BRIEF:
Copy the entries below word for word, beginning with the line containing "You are a computer-use agent. Image" and continuing through the final entry.

Dataset items

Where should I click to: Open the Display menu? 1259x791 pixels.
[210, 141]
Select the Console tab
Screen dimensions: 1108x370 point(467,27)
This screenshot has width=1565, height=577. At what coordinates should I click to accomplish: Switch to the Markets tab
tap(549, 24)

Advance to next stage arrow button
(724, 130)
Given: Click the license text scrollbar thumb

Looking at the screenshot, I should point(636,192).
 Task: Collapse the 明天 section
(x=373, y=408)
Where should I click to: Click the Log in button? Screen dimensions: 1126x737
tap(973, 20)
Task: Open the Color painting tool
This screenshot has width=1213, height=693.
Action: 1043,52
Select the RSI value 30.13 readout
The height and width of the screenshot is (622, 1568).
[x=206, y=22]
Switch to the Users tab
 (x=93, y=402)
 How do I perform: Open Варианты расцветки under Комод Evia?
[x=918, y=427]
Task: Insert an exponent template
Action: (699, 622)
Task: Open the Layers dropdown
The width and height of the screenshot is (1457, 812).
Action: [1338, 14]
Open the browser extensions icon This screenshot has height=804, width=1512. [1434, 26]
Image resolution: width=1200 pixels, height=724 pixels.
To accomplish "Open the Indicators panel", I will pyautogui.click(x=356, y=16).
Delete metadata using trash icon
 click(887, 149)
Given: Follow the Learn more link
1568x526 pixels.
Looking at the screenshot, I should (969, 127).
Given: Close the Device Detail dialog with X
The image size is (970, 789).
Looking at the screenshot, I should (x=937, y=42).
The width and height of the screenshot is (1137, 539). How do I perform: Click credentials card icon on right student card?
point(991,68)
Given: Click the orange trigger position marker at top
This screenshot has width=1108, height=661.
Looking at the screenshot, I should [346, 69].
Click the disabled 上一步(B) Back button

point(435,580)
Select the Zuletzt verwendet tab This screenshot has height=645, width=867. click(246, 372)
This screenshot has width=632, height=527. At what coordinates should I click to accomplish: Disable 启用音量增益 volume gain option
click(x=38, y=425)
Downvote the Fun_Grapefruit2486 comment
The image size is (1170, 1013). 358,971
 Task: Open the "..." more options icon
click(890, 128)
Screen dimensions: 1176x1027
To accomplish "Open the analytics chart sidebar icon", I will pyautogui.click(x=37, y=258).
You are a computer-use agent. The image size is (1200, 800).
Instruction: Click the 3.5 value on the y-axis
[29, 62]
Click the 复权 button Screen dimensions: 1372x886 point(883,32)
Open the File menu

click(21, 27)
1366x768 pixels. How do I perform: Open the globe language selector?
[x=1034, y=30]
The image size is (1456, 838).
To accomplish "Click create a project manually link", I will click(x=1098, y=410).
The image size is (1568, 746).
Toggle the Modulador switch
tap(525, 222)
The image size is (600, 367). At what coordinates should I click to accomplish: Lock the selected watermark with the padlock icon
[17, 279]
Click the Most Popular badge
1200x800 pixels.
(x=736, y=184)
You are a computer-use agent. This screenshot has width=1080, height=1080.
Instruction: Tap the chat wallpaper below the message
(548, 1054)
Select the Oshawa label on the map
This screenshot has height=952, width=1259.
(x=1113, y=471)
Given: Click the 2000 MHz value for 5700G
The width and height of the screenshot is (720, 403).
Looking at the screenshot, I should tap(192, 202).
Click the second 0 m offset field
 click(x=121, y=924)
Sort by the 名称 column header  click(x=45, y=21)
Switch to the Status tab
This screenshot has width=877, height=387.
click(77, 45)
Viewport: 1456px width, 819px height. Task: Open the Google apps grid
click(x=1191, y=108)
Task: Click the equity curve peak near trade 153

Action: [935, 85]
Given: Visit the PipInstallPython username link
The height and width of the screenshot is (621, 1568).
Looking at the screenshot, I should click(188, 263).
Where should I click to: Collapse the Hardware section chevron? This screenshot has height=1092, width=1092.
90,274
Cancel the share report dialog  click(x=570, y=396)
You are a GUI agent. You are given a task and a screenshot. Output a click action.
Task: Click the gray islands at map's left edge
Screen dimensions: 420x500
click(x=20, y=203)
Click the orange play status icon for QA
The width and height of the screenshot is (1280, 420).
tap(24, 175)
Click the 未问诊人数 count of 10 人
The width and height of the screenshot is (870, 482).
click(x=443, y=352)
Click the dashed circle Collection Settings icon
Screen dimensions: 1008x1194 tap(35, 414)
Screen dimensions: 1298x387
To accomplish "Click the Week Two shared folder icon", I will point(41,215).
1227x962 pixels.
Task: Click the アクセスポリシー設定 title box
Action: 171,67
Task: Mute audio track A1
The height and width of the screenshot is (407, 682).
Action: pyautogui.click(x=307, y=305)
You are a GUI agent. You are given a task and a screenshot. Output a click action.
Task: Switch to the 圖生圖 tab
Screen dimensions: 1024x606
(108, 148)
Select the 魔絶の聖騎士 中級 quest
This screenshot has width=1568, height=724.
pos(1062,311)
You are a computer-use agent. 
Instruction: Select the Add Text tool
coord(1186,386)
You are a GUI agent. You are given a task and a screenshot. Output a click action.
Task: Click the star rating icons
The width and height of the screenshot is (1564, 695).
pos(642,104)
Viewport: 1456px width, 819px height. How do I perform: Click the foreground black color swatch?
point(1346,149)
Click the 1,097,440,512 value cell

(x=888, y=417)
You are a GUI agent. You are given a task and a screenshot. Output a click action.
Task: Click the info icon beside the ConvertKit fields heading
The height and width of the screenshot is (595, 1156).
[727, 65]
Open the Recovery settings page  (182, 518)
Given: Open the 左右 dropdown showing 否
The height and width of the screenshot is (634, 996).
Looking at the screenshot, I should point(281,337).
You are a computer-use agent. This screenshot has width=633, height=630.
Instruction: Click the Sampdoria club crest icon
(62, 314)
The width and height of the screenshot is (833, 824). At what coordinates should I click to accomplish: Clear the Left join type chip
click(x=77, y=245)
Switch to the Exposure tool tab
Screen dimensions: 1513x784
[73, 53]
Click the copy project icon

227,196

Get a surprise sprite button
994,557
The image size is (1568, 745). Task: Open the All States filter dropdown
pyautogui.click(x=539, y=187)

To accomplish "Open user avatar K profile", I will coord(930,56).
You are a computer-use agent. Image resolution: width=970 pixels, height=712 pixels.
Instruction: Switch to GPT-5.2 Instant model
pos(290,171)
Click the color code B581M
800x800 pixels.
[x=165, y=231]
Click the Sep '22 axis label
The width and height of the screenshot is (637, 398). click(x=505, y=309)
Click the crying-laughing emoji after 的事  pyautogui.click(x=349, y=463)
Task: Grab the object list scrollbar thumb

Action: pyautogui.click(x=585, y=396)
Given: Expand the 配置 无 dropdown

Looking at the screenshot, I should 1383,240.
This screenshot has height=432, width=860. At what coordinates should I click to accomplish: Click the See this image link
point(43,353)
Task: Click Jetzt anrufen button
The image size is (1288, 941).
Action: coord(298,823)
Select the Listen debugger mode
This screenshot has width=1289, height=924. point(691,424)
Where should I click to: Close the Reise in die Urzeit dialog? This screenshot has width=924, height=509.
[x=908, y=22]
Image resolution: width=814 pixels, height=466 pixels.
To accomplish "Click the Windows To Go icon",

SOLUTION:
You are a computer-use agent. Image resolution: width=970 pixels, height=712 pixels.
Instruction: Switch to GPT-5.2 Instant model
pos(290,171)
Click the color code B581M
800x800 pixels.
[x=165, y=231]
Click the Sep '22 axis label
The width and height of the screenshot is (637, 398). click(x=505, y=309)
Click the crying-laughing emoji after 的事  pyautogui.click(x=349, y=463)
Task: Grab the object list scrollbar thumb

Action: pyautogui.click(x=585, y=396)
Given: Expand the 配置 无 dropdown

Looking at the screenshot, I should 1383,240.
This screenshot has height=432, width=860. At what coordinates should I click to accomplish: Click the See this image link
point(43,353)
Task: Click Jetzt anrufen button
The image size is (1288, 941).
Action: coord(298,823)
Select the Listen debugger mode
This screenshot has width=1289, height=924. point(691,424)
Where should I click to: Close the Reise in die Urzeit dialog? This screenshot has width=924, height=509.
[x=908, y=22]
Image resolution: width=814 pixels, height=466 pixels.
To accomplish "Click the Windows To Go icon",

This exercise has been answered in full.